▸ LISTED ENTRIES
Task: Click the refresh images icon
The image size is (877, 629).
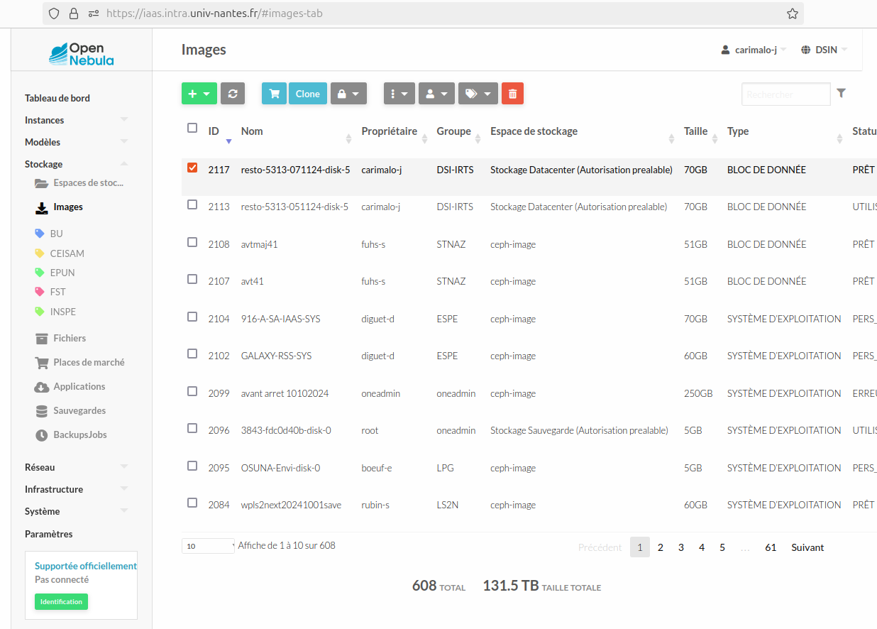Action: click(x=233, y=93)
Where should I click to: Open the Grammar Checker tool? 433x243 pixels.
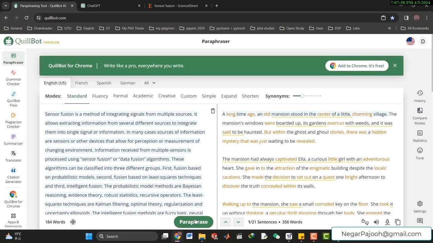click(13, 77)
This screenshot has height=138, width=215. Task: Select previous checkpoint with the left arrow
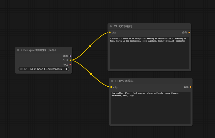[20, 69]
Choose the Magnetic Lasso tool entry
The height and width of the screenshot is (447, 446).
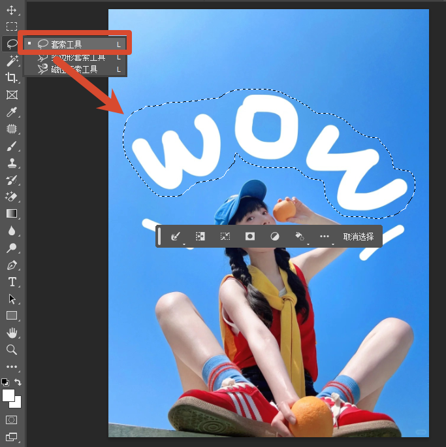point(75,69)
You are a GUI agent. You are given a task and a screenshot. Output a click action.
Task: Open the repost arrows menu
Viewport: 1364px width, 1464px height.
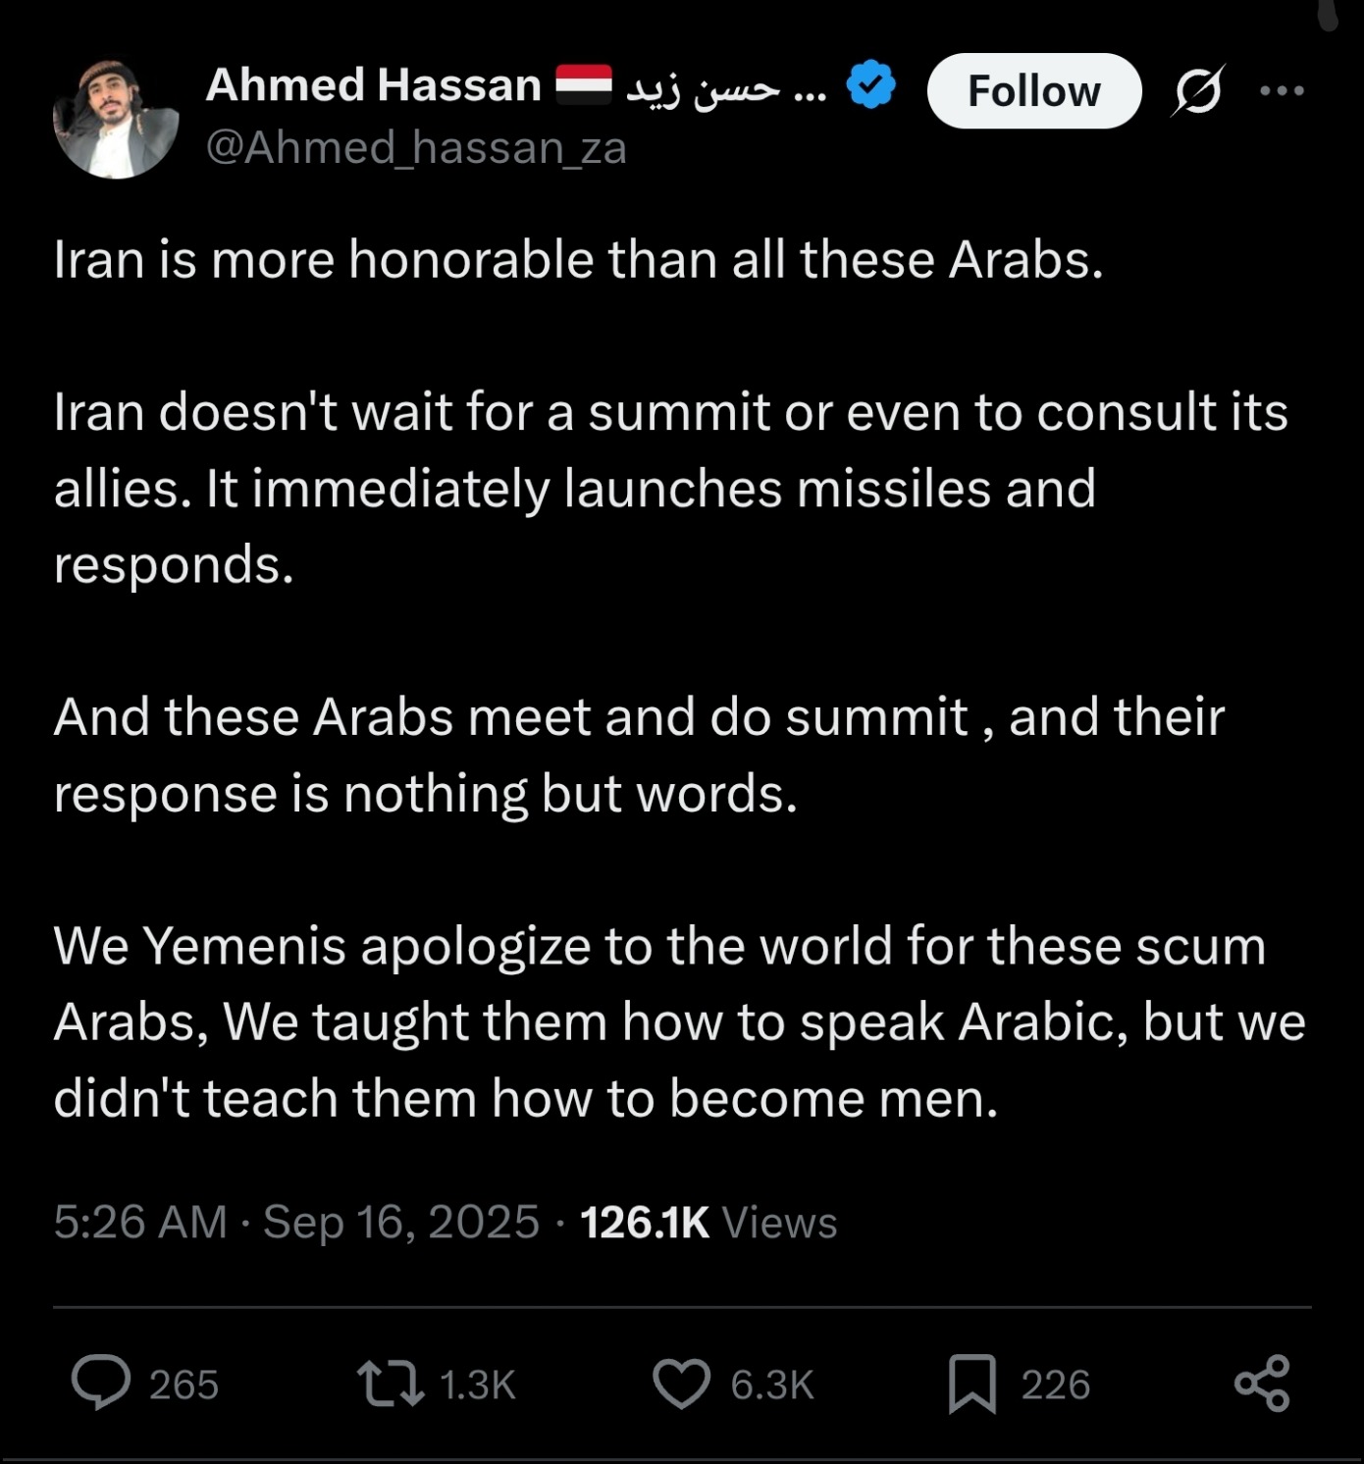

▸ TASK TO CARRY OUT
Pull out each line of the listing above that contains the string "screenshot", and copy those lines in their original order.

▸ RESPONSE
This screenshot has height=138, width=215. Task: Select previous checkpoint with the left arrow
The height and width of the screenshot is (447, 446).
You are a GUI agent. You are given a task and a screenshot. Output a click action.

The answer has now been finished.